Apakah ada “pembusukan dan pembiaran” dari dalam dan dimulai dari level birokrasi yang mana, atau memang apa yang dikatakan Kapolri Jenderal Listyo Sigit, ibarat ikan mati, pembusukan itu terjadi dari kepala ikan itu sendiri.
Presiden Prabowo, disarankan agar dalam berbagai arahan kebijakannya, perlu juga melakukan langkah-langkah sistemtik dan taktis, untuk mencegah meluasnya potensi gerakan pembusukan dan pembiaran kebijakan dan implementasi kebijakan yang merugikan rakyat, bahkan pemerintahan dan negara yang sedang dipimpin oleh Prbowo.

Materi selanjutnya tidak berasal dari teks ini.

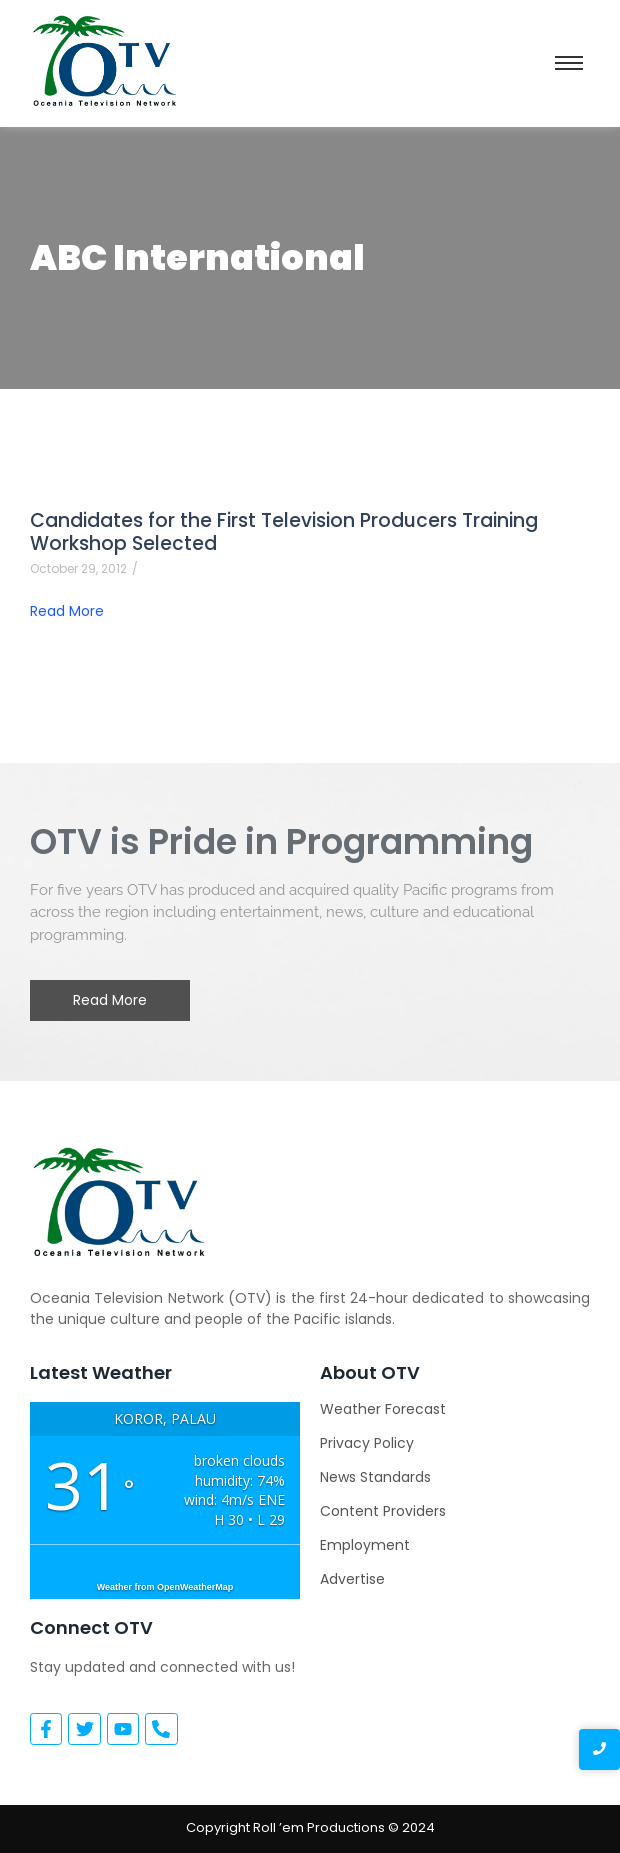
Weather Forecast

Dari fakta-fakta kejadian satu semester Pemerintah Prabowo, sudah terendus dan menjadi pembicaraan masyarakat luas bahwa para Menteri GENGSOP ( Geng Solo Oligarki dan Parcok) terindikasi terjadinya konspirasi gerakan pembusukan dan pembiaran kebijakan.
Ada dua model yang mungkin sedang berlangsung. Model pertama, menteri yang “diternak” Mulyono, dan masuk dalam incubator Prabowo, menerapkan teori ikan mati, busuk mulai dari kepala. Atau model Kedua, lingkungan birokrasi yang dibangun itu memang sudah bau busuk dan terbiasa mencium bau busuk dan membiarkannya. Prabowo dan para loyalis 24 karatnya, dapat memetakannya, sehingga apa yang akan dilakukan Presiden atas para Menterinya berdasarkan evidence based dan menjadi modal social dan modal politik dalam menyelenggaraan pemerintahan.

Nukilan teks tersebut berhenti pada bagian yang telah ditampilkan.